## Action item:
Starting from the line containing "Screen dimensions: 779x525", give again every line through the end of the entries, word for word. Pictures stay out of the copy.

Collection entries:
--- --- ---
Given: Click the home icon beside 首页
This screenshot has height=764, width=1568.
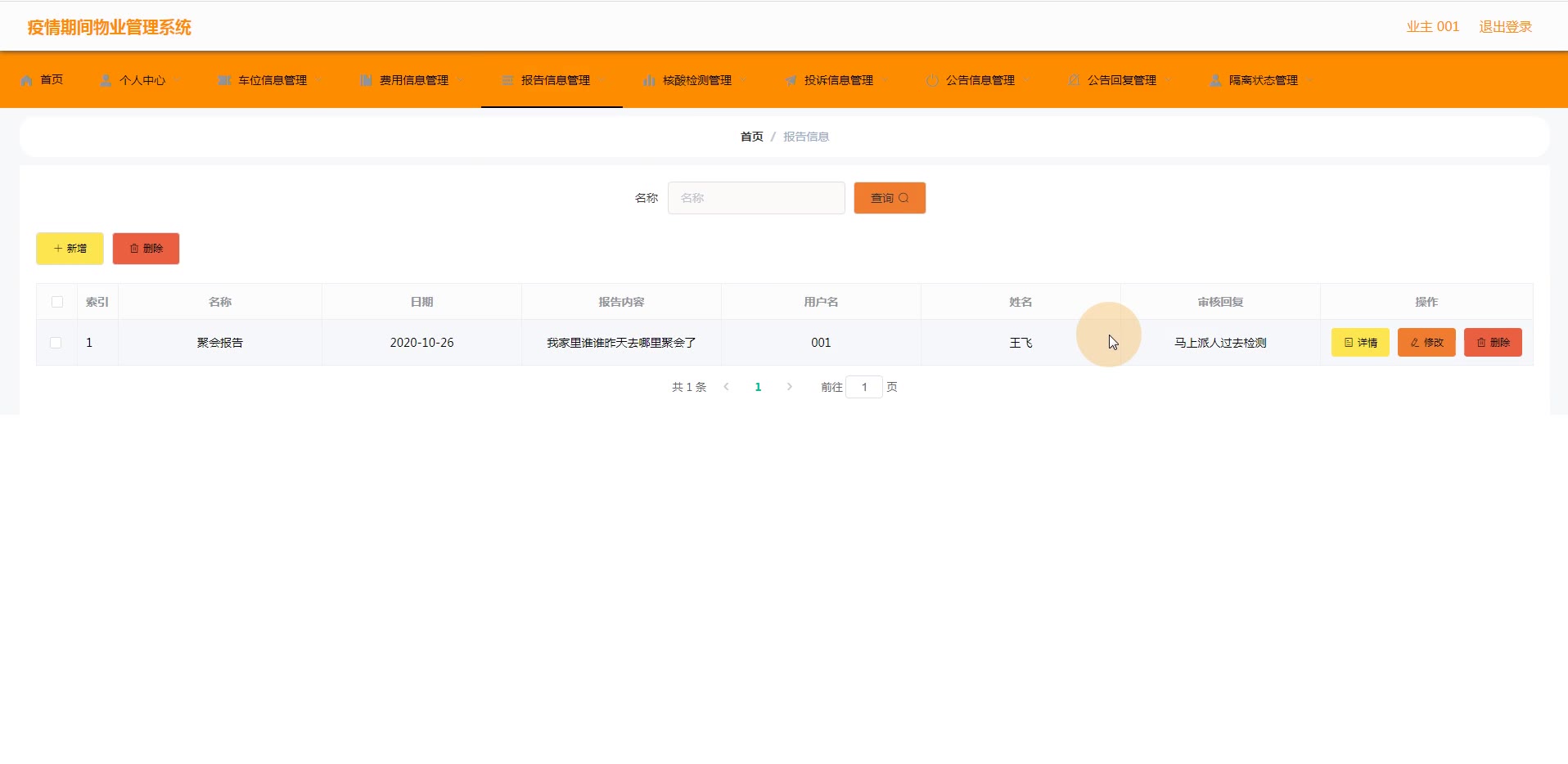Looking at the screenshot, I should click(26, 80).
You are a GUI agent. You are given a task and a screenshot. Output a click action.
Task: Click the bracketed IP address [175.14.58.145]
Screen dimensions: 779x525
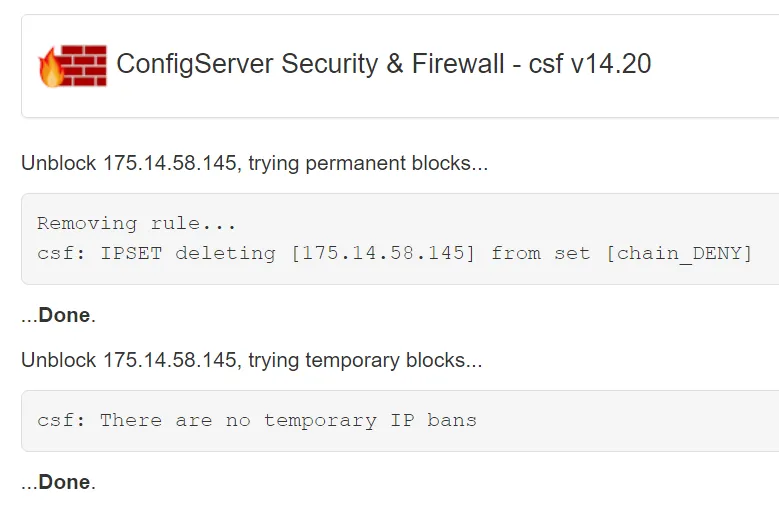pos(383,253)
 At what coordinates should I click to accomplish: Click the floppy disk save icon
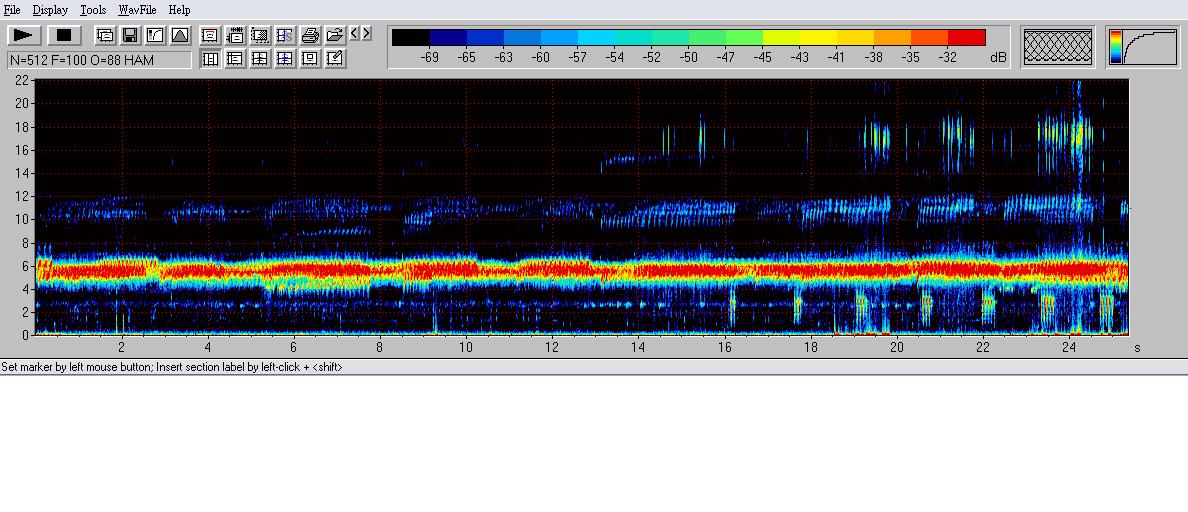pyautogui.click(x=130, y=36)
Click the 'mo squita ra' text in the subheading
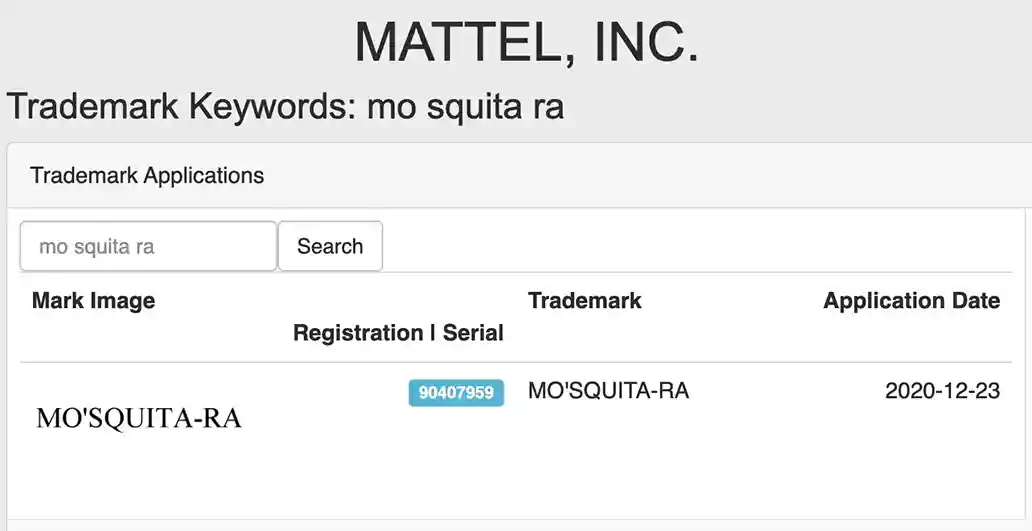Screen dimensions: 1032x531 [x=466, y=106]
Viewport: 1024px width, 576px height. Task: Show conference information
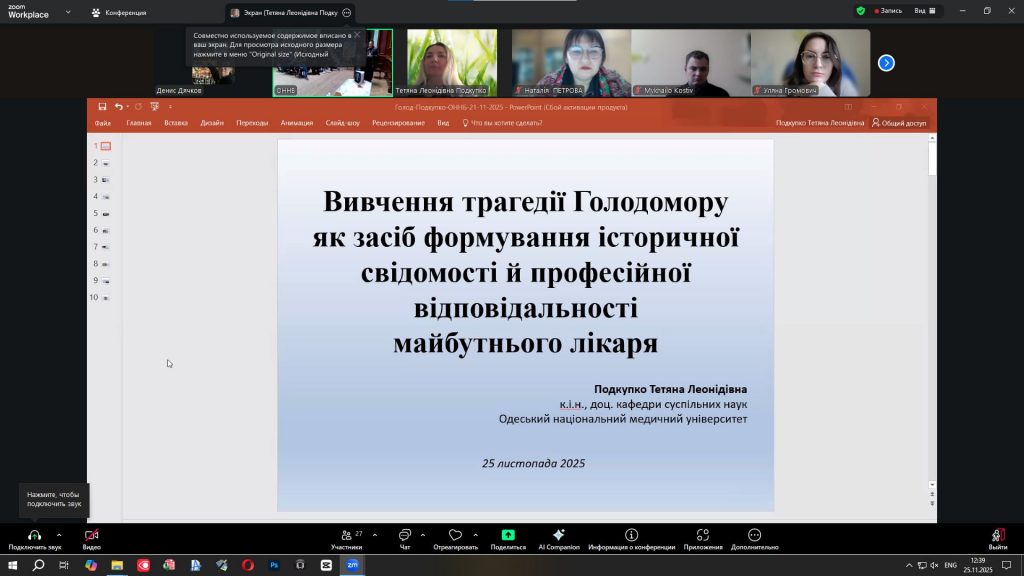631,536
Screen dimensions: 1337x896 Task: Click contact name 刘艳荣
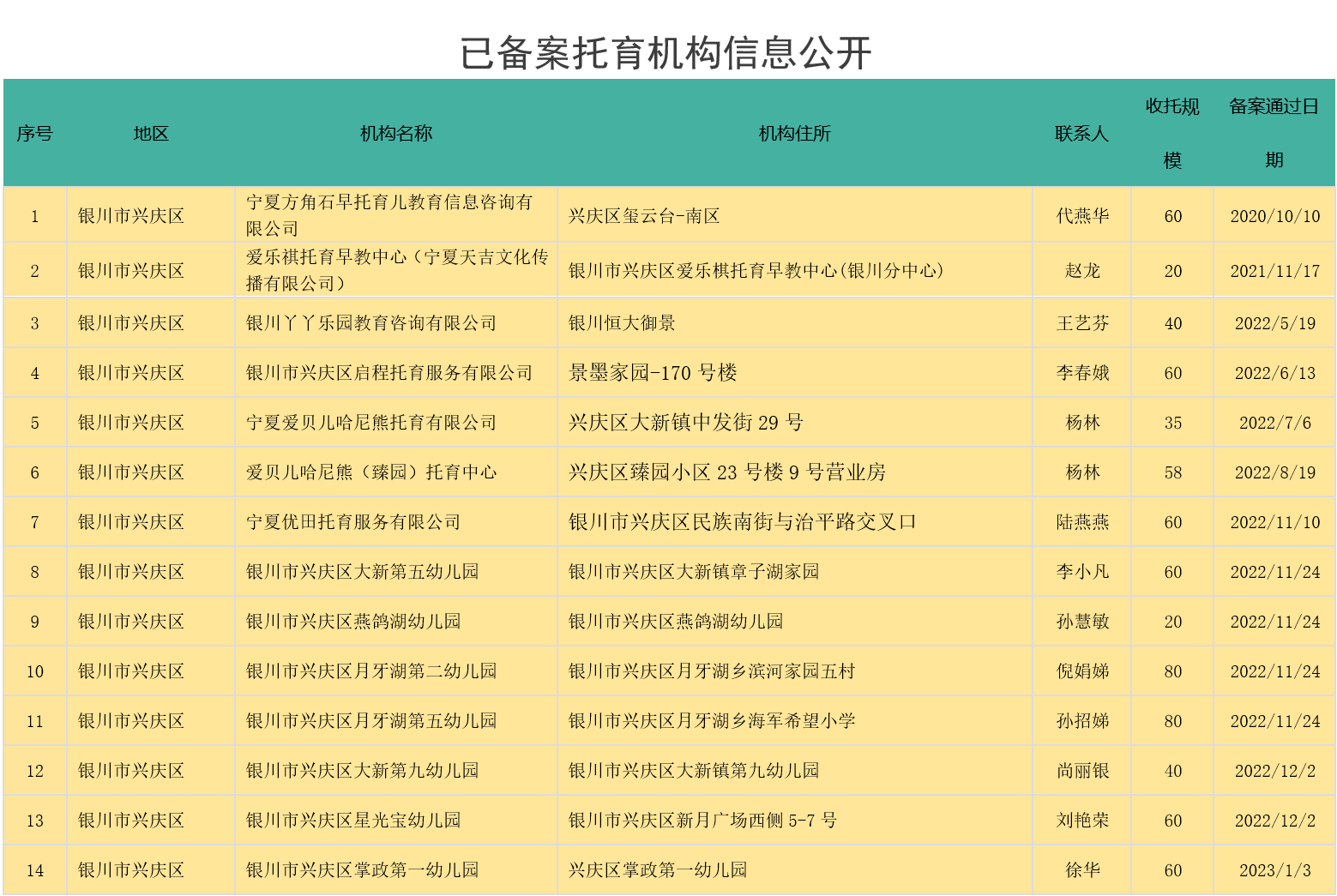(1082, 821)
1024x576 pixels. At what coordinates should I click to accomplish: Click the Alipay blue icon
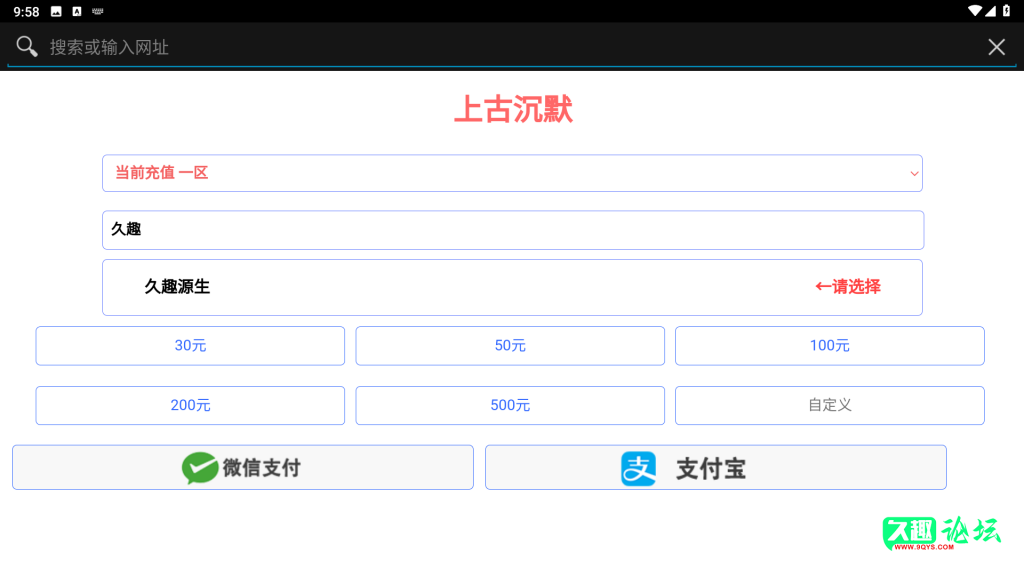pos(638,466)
--- --- ---
## Exercise answer:
Screen dimensions: 779x525
pos(383,253)
 At what coordinates should I click to accomplish: Click the floppy disk save icon
pyautogui.click(x=130, y=36)
Click the 'mo squita ra' text in the subheading
Screen dimensions: 1032x531 [x=466, y=106]
Viewport: 1024px width, 576px height. Task: Show conference information
631,536
Screen dimensions: 1337x896 Task: Click contact name 刘艳荣
(1082, 821)
1024x576 pixels. At what coordinates should I click to accomplish: Click the Alipay blue icon
pos(638,466)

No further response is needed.